An identical copy of the data below is needed.

• _Data records_
^^^^^^^^^^^^^^^^
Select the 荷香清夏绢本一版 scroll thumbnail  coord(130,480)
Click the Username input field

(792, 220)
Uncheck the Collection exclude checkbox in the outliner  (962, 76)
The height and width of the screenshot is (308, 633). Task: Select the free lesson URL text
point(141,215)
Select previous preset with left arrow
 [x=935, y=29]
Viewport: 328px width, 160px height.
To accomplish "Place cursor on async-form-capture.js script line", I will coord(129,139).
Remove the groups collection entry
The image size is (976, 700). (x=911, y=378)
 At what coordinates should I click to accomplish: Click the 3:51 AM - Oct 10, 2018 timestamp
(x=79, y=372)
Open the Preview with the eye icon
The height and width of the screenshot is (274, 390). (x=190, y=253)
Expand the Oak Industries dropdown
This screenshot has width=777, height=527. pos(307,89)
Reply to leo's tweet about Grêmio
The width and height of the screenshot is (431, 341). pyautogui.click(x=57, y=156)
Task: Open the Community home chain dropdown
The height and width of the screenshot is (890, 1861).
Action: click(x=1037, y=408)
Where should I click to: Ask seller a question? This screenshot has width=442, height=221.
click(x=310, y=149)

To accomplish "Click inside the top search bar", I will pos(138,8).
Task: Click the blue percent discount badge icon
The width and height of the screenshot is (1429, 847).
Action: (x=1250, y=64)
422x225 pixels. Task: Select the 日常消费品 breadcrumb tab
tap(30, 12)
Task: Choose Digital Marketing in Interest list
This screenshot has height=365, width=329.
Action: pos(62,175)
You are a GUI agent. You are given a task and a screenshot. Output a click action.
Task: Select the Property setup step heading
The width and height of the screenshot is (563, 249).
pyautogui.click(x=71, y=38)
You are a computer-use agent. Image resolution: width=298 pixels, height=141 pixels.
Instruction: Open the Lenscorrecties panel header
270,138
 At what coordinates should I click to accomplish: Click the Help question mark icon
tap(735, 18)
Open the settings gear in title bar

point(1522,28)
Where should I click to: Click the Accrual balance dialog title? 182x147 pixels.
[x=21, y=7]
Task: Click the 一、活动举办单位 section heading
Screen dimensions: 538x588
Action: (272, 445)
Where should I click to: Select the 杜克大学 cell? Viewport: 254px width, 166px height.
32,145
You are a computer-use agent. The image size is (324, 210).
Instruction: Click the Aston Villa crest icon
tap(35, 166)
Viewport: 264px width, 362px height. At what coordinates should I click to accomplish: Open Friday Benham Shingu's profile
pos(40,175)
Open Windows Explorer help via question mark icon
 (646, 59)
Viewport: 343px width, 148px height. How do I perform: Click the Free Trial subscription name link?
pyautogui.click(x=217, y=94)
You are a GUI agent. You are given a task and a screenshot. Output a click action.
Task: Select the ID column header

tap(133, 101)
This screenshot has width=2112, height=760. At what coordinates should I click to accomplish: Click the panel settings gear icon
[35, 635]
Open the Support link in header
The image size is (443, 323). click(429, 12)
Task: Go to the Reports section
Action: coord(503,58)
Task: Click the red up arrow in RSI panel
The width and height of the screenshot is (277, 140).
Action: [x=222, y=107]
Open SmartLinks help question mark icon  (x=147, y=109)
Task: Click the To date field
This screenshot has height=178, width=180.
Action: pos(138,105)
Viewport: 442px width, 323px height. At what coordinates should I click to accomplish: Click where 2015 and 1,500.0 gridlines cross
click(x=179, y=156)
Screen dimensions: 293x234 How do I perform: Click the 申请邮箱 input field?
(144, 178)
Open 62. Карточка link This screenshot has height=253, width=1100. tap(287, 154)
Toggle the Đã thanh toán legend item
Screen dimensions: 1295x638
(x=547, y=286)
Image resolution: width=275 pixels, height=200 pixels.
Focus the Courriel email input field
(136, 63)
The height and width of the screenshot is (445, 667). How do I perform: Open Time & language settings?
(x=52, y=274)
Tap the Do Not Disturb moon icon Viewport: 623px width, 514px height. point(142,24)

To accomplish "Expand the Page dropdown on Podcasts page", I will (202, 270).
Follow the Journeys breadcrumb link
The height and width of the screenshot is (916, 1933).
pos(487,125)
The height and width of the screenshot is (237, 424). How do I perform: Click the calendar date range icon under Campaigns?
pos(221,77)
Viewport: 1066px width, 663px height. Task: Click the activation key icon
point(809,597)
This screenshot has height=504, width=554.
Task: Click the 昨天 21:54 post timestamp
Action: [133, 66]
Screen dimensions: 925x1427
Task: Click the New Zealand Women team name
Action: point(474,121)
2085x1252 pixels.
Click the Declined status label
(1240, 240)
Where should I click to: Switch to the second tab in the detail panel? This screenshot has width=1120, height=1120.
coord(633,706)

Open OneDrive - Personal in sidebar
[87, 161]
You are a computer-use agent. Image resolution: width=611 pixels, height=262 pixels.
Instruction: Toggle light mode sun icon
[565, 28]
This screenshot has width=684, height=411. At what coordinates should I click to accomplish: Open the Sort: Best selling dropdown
^^^^^^^^^^^^^^^^
• _Written response_
Select the 荷香清夏绢本一版 scroll thumbnail  coord(130,480)
Click the Username input field

(792, 220)
Uncheck the Collection exclude checkbox in the outliner  (962, 76)
The height and width of the screenshot is (308, 633). Task: Select the free lesson URL text
point(141,215)
Select previous preset with left arrow
 [x=935, y=29]
Viewport: 328px width, 160px height.
To accomplish "Place cursor on async-form-capture.js script line", I will coord(129,139).
Remove the groups collection entry
The image size is (976, 700). (x=911, y=378)
 At what coordinates should I click to accomplish: Click the 3:51 AM - Oct 10, 2018 timestamp
(x=79, y=372)
Open the Preview with the eye icon
The height and width of the screenshot is (274, 390). (x=190, y=253)
Expand the Oak Industries dropdown
This screenshot has width=777, height=527. pos(307,89)
Reply to leo's tweet about Grêmio
The width and height of the screenshot is (431, 341). pyautogui.click(x=57, y=156)
Task: Open the Community home chain dropdown
The height and width of the screenshot is (890, 1861).
Action: click(x=1037, y=408)
Where should I click to: Ask seller a question? This screenshot has width=442, height=221.
click(x=310, y=149)

To accomplish "Click inside the top search bar", I will pos(138,8).
Task: Click the blue percent discount badge icon
The width and height of the screenshot is (1429, 847).
Action: (x=1250, y=64)
422x225 pixels. Task: Select the 日常消费品 breadcrumb tab
tap(30, 12)
Task: Choose Digital Marketing in Interest list
This screenshot has height=365, width=329.
Action: pos(62,175)
You are a GUI agent. You are given a task and a screenshot. Output a click action.
Task: Select the Property setup step heading
The width and height of the screenshot is (563, 249).
pyautogui.click(x=71, y=38)
You are a computer-use agent. Image resolution: width=298 pixels, height=141 pixels.
Instruction: Open the Lenscorrecties panel header
270,138
 At what coordinates should I click to accomplish: Click the Help question mark icon
tap(735, 18)
Open the settings gear in title bar

point(1522,28)
Where should I click to: Click the Accrual balance dialog title? 182x147 pixels.
[x=21, y=7]
Task: Click the 一、活动举办单位 section heading
Screen dimensions: 538x588
Action: (272, 445)
Where should I click to: Select the 杜克大学 cell? Viewport: 254px width, 166px height.
32,145
You are a computer-use agent. The image size is (324, 210).
Instruction: Click the Aston Villa crest icon
tap(35, 166)
Viewport: 264px width, 362px height. At what coordinates should I click to accomplish: Open Friday Benham Shingu's profile
pos(40,175)
Open Windows Explorer help via question mark icon
 (646, 59)
Viewport: 343px width, 148px height. How do I perform: Click the Free Trial subscription name link?
pyautogui.click(x=217, y=94)
You are a GUI agent. You are given a task and a screenshot. Output a click action.
Task: Select the ID column header

tap(133, 101)
This screenshot has width=2112, height=760. At what coordinates should I click to accomplish: Click the panel settings gear icon
[35, 635]
Open the Support link in header
The image size is (443, 323). click(429, 12)
Task: Go to the Reports section
Action: coord(503,58)
Task: Click the red up arrow in RSI panel
The width and height of the screenshot is (277, 140).
Action: [x=222, y=107]
Open SmartLinks help question mark icon  (x=147, y=109)
Task: Click the To date field
This screenshot has height=178, width=180.
Action: pos(138,105)
Viewport: 442px width, 323px height. At what coordinates should I click to accomplish: Click where 2015 and 1,500.0 gridlines cross
click(x=179, y=156)
Screen dimensions: 293x234 How do I perform: Click the 申请邮箱 input field?
(144, 178)
Open 62. Карточка link This screenshot has height=253, width=1100. tap(287, 154)
Toggle the Đã thanh toán legend item
Screen dimensions: 1295x638
(x=547, y=286)
Image resolution: width=275 pixels, height=200 pixels.
Focus the Courriel email input field
(136, 63)
The height and width of the screenshot is (445, 667). How do I perform: Open Time & language settings?
(x=52, y=274)
Tap the Do Not Disturb moon icon Viewport: 623px width, 514px height. point(142,24)

To accomplish "Expand the Page dropdown on Podcasts page", I will (202, 270).
Follow the Journeys breadcrumb link
The height and width of the screenshot is (916, 1933).
pos(487,125)
The height and width of the screenshot is (237, 424). How do I perform: Click the calendar date range icon under Campaigns?
pos(221,77)
Viewport: 1066px width, 663px height. Task: Click the activation key icon
point(809,597)
This screenshot has height=504, width=554.
Task: Click the 昨天 21:54 post timestamp
Action: [133, 66]
Screen dimensions: 925x1427
Task: Click the New Zealand Women team name
Action: point(474,121)
2085x1252 pixels.
Click the Declined status label
(1240, 240)
Where should I click to: Switch to the second tab in the detail panel? This screenshot has width=1120, height=1120.
coord(633,706)

Open OneDrive - Personal in sidebar
[87, 161]
You are a computer-use agent. Image resolution: width=611 pixels, height=262 pixels.
Instruction: Toggle light mode sun icon
[565, 28]
This screenshot has width=684, height=411. At what coordinates should I click to accomplish: Open the Sort: Best selling dropdown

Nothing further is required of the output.